P. gobiensis is named for the region it was found in 2001, and first described by Sereno, Zhao and Lin in 2010. It is known from a skull and partial articulated skeleton with gastroliths. Many other specimens either cannot be determined to belong to any particular species, or have not yet been assigned to one. These specimens are generally all referred to as Psittacosaurus sp., although it is not assumed that they belong to the same species. More than 200 specimens of Psittacosaurus have been found in the Yixian Formation, which is famous for its fossils of feathered dinosaurs. The vast majority of these have not been assigned to any published species, although many are very well preserved and some have already been partially described. Nearly 100 Psittacosaurus skeletons were excavated in Mongolia during the summers of 2005 and 2006 by a team led by Mongolian paleontologist Bolortsetseg Minjin and American Jack Horner from the Museum of the Rockies in Montana. Although only P. mongoliensis has been described from Mongolia so far, these specimens are still in preparation and have not yet been assigned to a species.

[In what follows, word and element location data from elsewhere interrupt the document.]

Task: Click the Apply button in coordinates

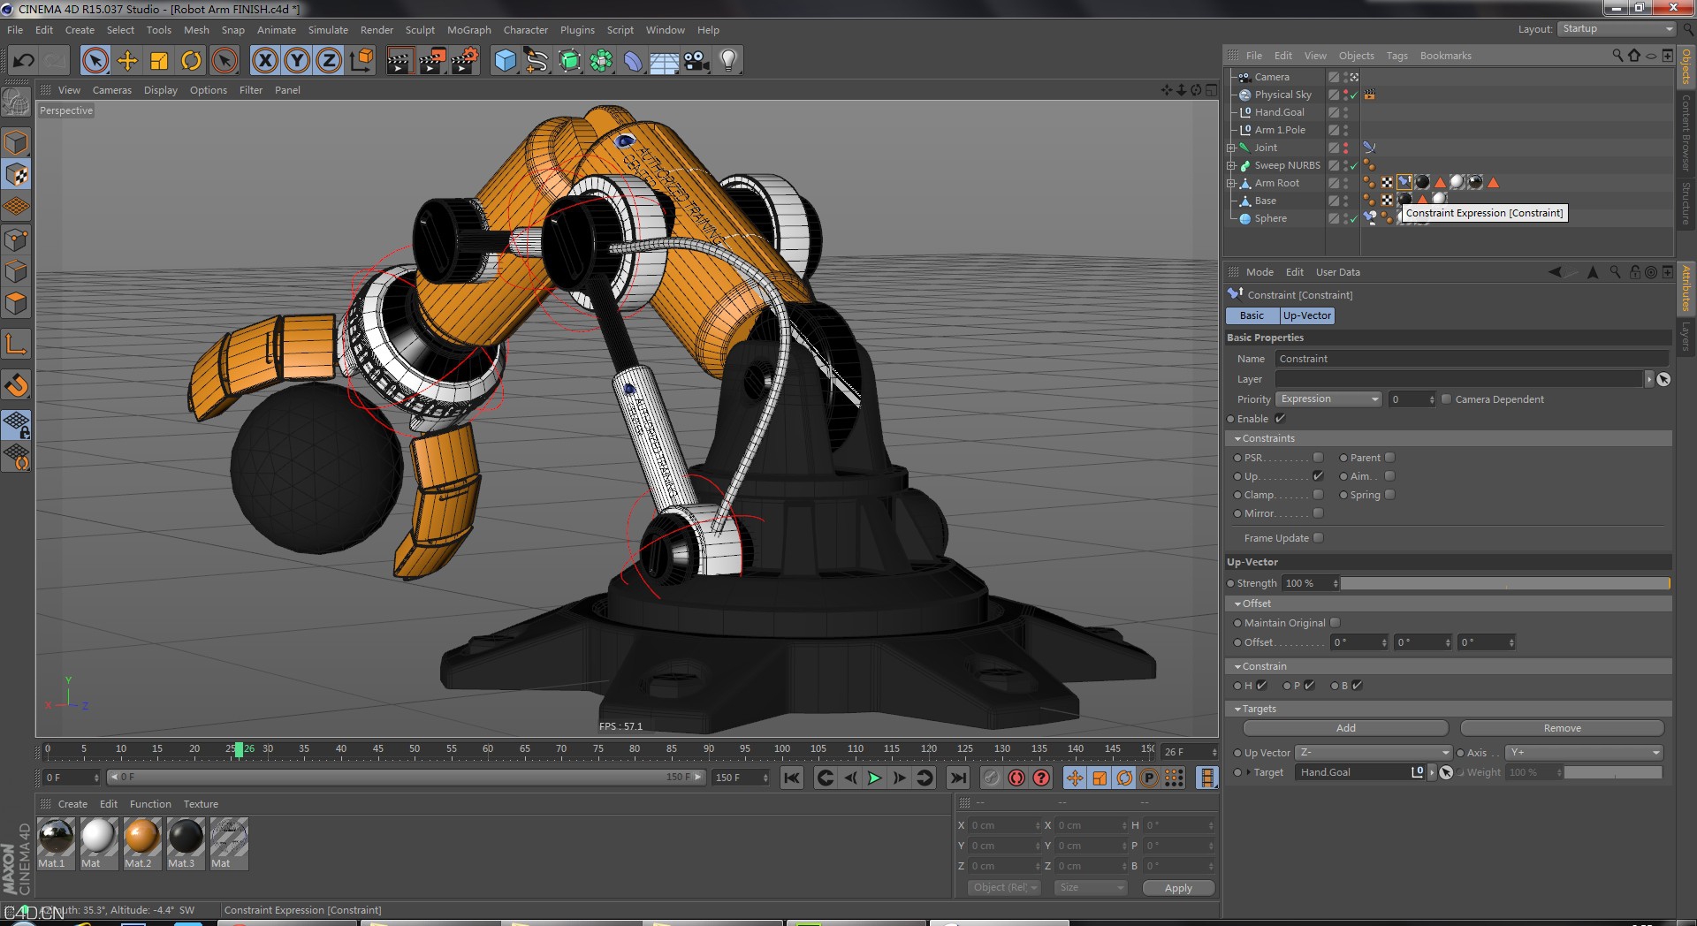Action: pos(1177,888)
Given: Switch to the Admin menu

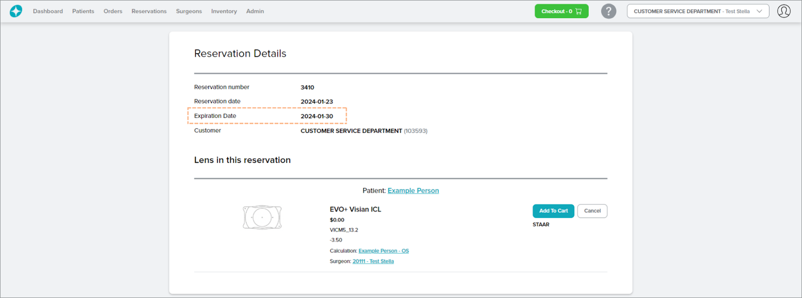Looking at the screenshot, I should [255, 11].
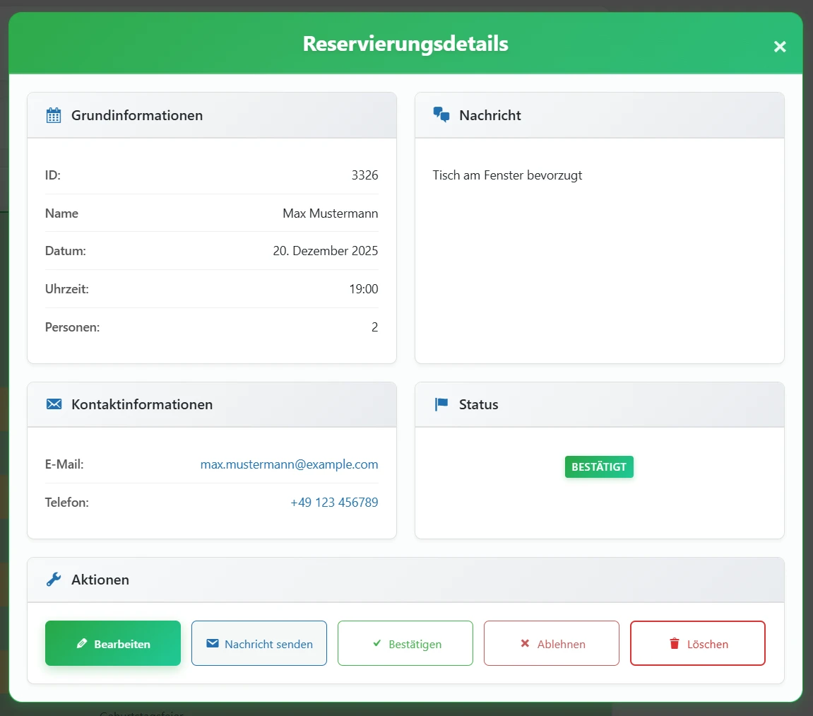Image resolution: width=813 pixels, height=716 pixels.
Task: Click the checkmark icon in Bestätigen button
Action: 376,644
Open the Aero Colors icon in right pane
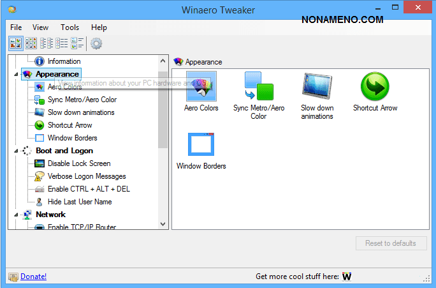This screenshot has width=436, height=288. pyautogui.click(x=201, y=87)
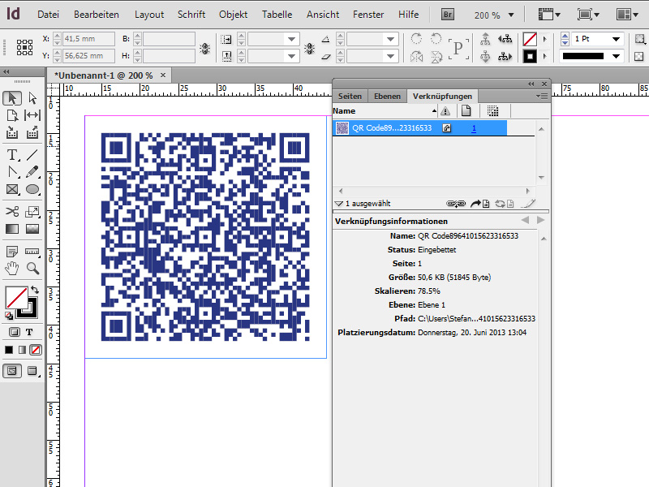Image resolution: width=649 pixels, height=487 pixels.
Task: Toggle Preview screen mode in the toolbar
Action: [x=32, y=371]
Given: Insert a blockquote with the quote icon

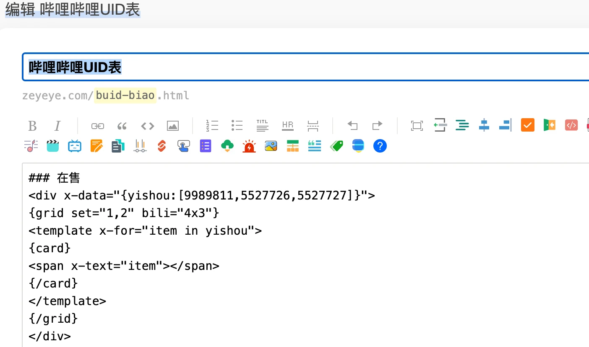Looking at the screenshot, I should pos(122,126).
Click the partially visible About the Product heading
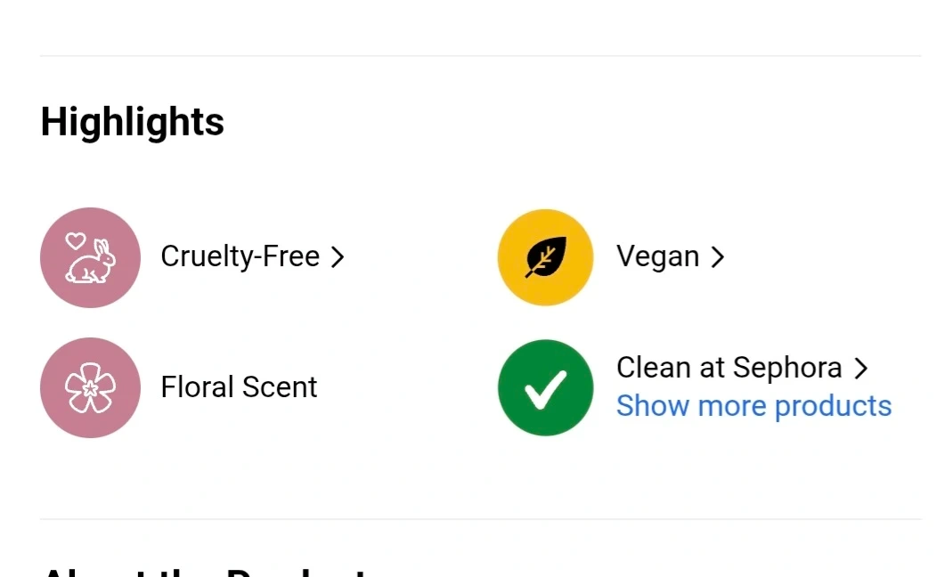 click(205, 570)
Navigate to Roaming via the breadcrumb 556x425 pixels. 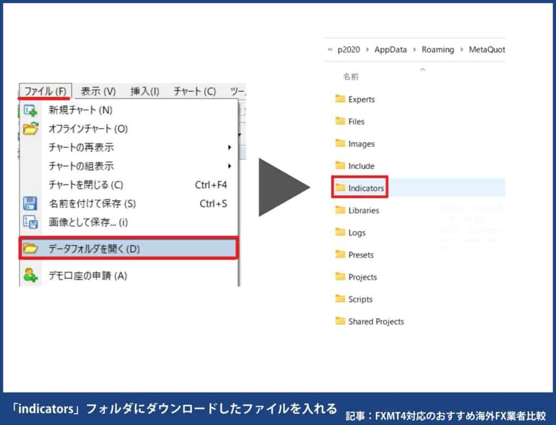tap(438, 49)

Psittacosaurus is the type genus of the family Psittacosauridae, which was also named by Osborn in 1923. Psittacosaurids were basal to almost all known ceratopsians except Yinlong and perhaps the Chaoyangsauridae. While Psittacosauridae was an early branch of the ceratopsian family tree, Psittacosaurus itself was probably not directly ancestral to any other groups of ceratopsians. All other ceratopsians retained the fifth digit of the hand, a plesiomorphy or primitive trait, whereas all species of Psittacosaurus had only four digits on the hand. In addition, the antorbital fenestra, an opening in the skull between the eye socket and nostril, was lost during the evolution of Psittacosauridae, but is still found in most other ceratopsians and in fact most other archosaurs. It is considered highly unlikely that the fifth digit or antorbital fenestra would evolve a second time.
In 2014, the describers of a new taxon of basal ceratopsian published a phylogenetic analysis encompassing Psittacosaurus. The below cladogram is from their analysis, placing the genus as one of the most primitive ceratopsians. The authors (Farke et al.) noted that all taxa outside of Leptoceratopsidae and Coronosauria with the exception of their genus Aquilops are from Asia, meaning the group likely originated there.
Although many species of Psittacosaurus have been named, their relationships to each other have not yet been fully explored and no scientific consensus exists on the subject. Several phylogenetic analyses have been published, with the most detailed being those by Alexander Averianov and colleagues in 2006, Hai-Lu You and colleagues in 2008, and Paul Sereno in 2010. The middle one is shown below.
In 2005, Zhou and colleagues suggested that P. lujiatunensis is basal to all other species. This would be consistent with its earlier appearance in the fossil record.